Disparition de Omar Slaoui, industriel et homme de culture et d'engagement
Grande émotion ce matin dans les milieux d’affaires et les milieux culturels. Omar Slaoui, industriel marocain fortement engagé pour son pays, pour l’économie et la culture, est décédé dans la nuit.
Cet homme discret et brillant est parti à 60 ans, foudroyé à un âge relativement jeune. Son camarade et ami Karim Tazi nous a livré son témoignage, avec une voix marquée par une forte émotion.
Omar Slaoui avait fait des études “brillantissimes“, Ponts et Chaussées, Sciences Po, puis Berkley. Il avait immédiatement après, pris la tête de Smadia, une entreprise familiale. Dans les années 90, on le retrouve dans le G14 , le fameux think tank de Hassan II, où il fut une “force motrice très discrète“ car il était à la fois brillant, avait des valeurs et était “fortement en prise avec la réalité économique du pays“.
La famille Slaoui est une famille de passionnés d’art. Au décès du père, Abderrahmane Slaoui (frère de Driss Slaoui, le conseiller de Hassan II), ses enfants ont regroupé sa collection d’art à la Fondation Slaoui, “seul musée privé notable au Maroc“.
“Omar était d’une très grande modestie et une très grande discrétion. Il avait des principes très forts, je l’admirais pour ses principes et sa probité, il était pudique, réservé, timide, avec un sens des valeurs très élevé. Il a toujours eu à cœur de servir l’intérêt du pays en priorité“.

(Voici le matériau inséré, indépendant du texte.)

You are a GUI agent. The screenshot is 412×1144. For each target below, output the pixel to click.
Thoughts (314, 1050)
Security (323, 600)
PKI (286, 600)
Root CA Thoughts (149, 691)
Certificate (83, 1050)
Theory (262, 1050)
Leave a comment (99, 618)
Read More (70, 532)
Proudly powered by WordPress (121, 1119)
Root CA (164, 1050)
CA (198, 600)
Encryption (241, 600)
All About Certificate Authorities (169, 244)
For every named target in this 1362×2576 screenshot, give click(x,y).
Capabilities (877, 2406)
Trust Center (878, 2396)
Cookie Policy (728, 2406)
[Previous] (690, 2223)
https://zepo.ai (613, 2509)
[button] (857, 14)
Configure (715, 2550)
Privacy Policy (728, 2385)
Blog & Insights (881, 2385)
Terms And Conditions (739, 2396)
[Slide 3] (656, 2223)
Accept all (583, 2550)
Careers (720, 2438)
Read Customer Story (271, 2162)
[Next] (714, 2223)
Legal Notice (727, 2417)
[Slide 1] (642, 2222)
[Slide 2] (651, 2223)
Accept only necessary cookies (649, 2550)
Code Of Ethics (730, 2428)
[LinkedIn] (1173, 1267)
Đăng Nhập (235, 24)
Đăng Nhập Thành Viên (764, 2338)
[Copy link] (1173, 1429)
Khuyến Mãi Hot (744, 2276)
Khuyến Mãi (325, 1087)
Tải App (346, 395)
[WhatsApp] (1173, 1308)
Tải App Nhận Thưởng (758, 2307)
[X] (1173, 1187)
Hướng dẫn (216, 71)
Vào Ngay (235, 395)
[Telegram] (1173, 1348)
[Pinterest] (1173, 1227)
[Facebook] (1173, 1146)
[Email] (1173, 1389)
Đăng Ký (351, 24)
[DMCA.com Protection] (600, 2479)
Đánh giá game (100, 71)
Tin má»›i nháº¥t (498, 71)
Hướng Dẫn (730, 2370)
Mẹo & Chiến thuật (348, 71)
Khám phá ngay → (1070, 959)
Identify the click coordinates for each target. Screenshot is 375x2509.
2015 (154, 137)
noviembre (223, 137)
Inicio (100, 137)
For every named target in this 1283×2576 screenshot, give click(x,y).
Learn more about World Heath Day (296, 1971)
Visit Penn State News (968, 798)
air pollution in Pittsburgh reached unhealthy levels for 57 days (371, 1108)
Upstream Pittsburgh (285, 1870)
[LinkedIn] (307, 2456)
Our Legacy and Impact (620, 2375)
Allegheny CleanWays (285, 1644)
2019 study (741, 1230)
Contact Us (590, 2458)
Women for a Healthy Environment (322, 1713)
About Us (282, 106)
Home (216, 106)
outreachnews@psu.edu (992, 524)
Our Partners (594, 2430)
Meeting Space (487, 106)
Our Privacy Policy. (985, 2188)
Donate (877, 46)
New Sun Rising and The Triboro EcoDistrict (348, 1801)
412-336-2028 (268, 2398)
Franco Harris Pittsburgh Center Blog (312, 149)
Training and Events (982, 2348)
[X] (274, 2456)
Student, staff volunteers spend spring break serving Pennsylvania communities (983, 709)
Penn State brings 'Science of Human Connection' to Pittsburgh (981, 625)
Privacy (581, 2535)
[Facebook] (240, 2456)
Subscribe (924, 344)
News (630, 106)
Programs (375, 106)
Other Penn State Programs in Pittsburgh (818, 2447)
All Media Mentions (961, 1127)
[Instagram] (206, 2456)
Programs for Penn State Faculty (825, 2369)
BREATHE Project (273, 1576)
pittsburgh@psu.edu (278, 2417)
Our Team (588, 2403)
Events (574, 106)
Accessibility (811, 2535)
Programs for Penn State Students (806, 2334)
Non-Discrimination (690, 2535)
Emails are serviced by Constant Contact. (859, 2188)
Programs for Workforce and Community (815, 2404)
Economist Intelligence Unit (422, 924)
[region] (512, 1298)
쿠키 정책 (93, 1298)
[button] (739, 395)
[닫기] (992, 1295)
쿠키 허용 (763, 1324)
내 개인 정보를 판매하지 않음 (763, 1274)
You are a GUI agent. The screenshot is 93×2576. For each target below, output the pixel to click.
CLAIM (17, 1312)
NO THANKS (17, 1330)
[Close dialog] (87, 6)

Il était aussi jusqu’à sa maladie, un “remarquable sportif qui abattait 1.000 mètres de natation par jour, été come hiver“. “Un homme accompli, comme on disait aux 18e et 19e, un intellectuel, travailleur, aux prises avec les réalités de la vie quotidienne. Il était passionné par son pays et a suivi l’actualité jusqu’au bout du chemin“.
La famille Slaoui a toujours été très proche de la vie politique du pays, les deux frères Driss et Abderrahmane ayant eu des parcours différents. Driss fut le conseiller proche de Hassan II et Abderrahmane était plutôt proche de l’USFP des années 70 et 80, ce qui “n’était pas anodin à l’époque“. La maison de Abderrahmane Slaoui, à Anfa (Casablanca), était un lieu où s’effectuaient parfois des contacts entre l’opposition et le pouvoir.
Omar Saloui laissera beaucoup de regrets et d’amis éplorés. Médias 24 s’associe à la douleur des siens et présente à son épouse née Benhima, à sa famille et à ses nombreux amis ses condoléances les plus attristées.
Les obsèques auront lieu vendredi 13 mai à Casablanca.